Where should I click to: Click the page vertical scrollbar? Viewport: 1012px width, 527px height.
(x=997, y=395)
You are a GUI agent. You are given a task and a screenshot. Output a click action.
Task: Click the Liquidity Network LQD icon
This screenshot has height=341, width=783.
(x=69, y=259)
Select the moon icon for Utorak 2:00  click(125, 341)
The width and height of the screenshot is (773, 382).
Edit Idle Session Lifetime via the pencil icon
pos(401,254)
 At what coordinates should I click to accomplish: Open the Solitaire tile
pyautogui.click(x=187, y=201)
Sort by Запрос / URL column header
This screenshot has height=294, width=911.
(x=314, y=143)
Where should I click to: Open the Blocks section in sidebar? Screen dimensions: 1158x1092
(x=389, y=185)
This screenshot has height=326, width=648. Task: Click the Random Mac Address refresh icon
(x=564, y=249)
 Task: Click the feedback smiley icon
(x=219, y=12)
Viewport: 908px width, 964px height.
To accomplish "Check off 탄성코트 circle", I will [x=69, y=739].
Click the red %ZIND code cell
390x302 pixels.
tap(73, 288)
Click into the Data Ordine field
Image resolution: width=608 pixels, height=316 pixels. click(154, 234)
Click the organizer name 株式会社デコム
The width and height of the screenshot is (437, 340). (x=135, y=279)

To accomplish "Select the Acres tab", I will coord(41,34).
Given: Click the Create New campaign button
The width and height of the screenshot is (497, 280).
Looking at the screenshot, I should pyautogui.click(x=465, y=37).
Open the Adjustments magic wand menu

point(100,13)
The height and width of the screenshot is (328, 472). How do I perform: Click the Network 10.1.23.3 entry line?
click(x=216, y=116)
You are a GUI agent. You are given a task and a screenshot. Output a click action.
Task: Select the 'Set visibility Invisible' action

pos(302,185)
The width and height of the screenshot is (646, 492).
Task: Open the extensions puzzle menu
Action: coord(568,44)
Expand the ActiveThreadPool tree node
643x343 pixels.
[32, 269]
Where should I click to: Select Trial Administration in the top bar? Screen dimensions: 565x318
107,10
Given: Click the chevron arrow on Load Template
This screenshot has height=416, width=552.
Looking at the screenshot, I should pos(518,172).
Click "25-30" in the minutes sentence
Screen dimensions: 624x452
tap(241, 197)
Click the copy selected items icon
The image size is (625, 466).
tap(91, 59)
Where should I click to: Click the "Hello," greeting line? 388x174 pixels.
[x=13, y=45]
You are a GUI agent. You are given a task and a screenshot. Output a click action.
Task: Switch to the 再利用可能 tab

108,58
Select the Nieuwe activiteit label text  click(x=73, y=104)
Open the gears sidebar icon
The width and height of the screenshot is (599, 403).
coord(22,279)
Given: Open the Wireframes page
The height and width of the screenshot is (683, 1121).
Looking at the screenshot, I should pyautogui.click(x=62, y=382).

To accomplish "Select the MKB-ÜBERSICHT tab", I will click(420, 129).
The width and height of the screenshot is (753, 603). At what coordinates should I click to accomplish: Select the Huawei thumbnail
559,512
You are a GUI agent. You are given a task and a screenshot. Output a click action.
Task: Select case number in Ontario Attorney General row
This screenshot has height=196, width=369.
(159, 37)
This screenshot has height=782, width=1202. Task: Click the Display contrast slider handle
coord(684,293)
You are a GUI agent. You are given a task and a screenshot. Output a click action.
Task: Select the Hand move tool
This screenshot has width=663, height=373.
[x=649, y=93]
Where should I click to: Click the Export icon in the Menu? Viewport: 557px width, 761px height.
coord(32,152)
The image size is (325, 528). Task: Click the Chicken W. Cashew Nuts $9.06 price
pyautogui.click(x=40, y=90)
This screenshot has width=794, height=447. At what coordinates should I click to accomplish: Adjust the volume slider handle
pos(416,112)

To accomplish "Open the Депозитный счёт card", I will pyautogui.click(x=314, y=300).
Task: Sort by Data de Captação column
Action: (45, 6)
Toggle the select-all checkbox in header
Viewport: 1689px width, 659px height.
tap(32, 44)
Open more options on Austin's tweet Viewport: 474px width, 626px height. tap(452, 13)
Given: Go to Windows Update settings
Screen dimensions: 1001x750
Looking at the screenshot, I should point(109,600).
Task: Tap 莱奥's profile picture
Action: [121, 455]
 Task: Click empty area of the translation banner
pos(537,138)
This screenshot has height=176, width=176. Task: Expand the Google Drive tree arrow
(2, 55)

* Task to complete
Repeat all the material, keeping each line identical.

* Result of the task
Where should I click to: Click the page vertical scrollbar? Viewport: 1012px width, 527px height.
(x=997, y=395)
You are a GUI agent. You are given a task and a screenshot. Output a click action.
Task: Click the Liquidity Network LQD icon
This screenshot has height=341, width=783.
(x=69, y=259)
Select the moon icon for Utorak 2:00  click(125, 341)
The width and height of the screenshot is (773, 382).
Edit Idle Session Lifetime via the pencil icon
pos(401,254)
 At what coordinates should I click to accomplish: Open the Solitaire tile
pyautogui.click(x=187, y=201)
Sort by Запрос / URL column header
This screenshot has height=294, width=911.
(x=314, y=143)
Where should I click to: Open the Blocks section in sidebar? Screen dimensions: 1158x1092
(x=389, y=185)
This screenshot has height=326, width=648. Task: Click the Random Mac Address refresh icon
(x=564, y=249)
 Task: Click the feedback smiley icon
(x=219, y=12)
Viewport: 908px width, 964px height.
To accomplish "Check off 탄성코트 circle", I will [x=69, y=739].
Click the red %ZIND code cell
390x302 pixels.
tap(73, 288)
Click into the Data Ordine field
Image resolution: width=608 pixels, height=316 pixels. click(154, 234)
Click the organizer name 株式会社デコム
The width and height of the screenshot is (437, 340). (x=135, y=279)

To accomplish "Select the Acres tab", I will coord(41,34).
Given: Click the Create New campaign button
The width and height of the screenshot is (497, 280).
Looking at the screenshot, I should pyautogui.click(x=465, y=37).
Open the Adjustments magic wand menu

point(100,13)
The height and width of the screenshot is (328, 472). How do I perform: Click the Network 10.1.23.3 entry line?
click(x=216, y=116)
You are a GUI agent. You are given a task and a screenshot. Output a click action.
Task: Select the 'Set visibility Invisible' action

pos(302,185)
The width and height of the screenshot is (646, 492).
Task: Open the extensions puzzle menu
Action: coord(568,44)
Expand the ActiveThreadPool tree node
643x343 pixels.
[32, 269]
Where should I click to: Select Trial Administration in the top bar? Screen dimensions: 565x318
107,10
Given: Click the chevron arrow on Load Template
This screenshot has height=416, width=552.
Looking at the screenshot, I should pos(518,172).
Click "25-30" in the minutes sentence
Screen dimensions: 624x452
tap(241, 197)
Click the copy selected items icon
The image size is (625, 466).
tap(91, 59)
Where should I click to: Click the "Hello," greeting line? 388x174 pixels.
[x=13, y=45]
You are a GUI agent. You are given a task and a screenshot. Output a click action.
Task: Switch to the 再利用可能 tab

108,58
Select the Nieuwe activiteit label text  click(x=73, y=104)
Open the gears sidebar icon
The width and height of the screenshot is (599, 403).
coord(22,279)
Given: Open the Wireframes page
The height and width of the screenshot is (683, 1121).
Looking at the screenshot, I should pyautogui.click(x=62, y=382).

To accomplish "Select the MKB-ÜBERSICHT tab", I will click(420, 129).
The width and height of the screenshot is (753, 603). At what coordinates should I click to accomplish: Select the Huawei thumbnail
559,512
You are a GUI agent. You are given a task and a screenshot. Output a click action.
Task: Select case number in Ontario Attorney General row
This screenshot has height=196, width=369.
(159, 37)
This screenshot has height=782, width=1202. Task: Click the Display contrast slider handle
coord(684,293)
You are a GUI agent. You are given a task and a screenshot. Output a click action.
Task: Select the Hand move tool
This screenshot has width=663, height=373.
[x=649, y=93]
Where should I click to: Click the Export icon in the Menu? Viewport: 557px width, 761px height.
coord(32,152)
The image size is (325, 528). Task: Click the Chicken W. Cashew Nuts $9.06 price
pyautogui.click(x=40, y=90)
This screenshot has width=794, height=447. At what coordinates should I click to accomplish: Adjust the volume slider handle
pos(416,112)

To accomplish "Open the Депозитный счёт card", I will pyautogui.click(x=314, y=300).
Task: Sort by Data de Captação column
Action: (45, 6)
Toggle the select-all checkbox in header
Viewport: 1689px width, 659px height.
tap(32, 44)
Open more options on Austin's tweet Viewport: 474px width, 626px height. tap(452, 13)
Given: Go to Windows Update settings
Screen dimensions: 1001x750
Looking at the screenshot, I should point(109,600).
Task: Tap 莱奥's profile picture
Action: [121, 455]
 Task: Click empty area of the translation banner
pos(537,138)
This screenshot has height=176, width=176. Task: Expand the Google Drive tree arrow
(2, 55)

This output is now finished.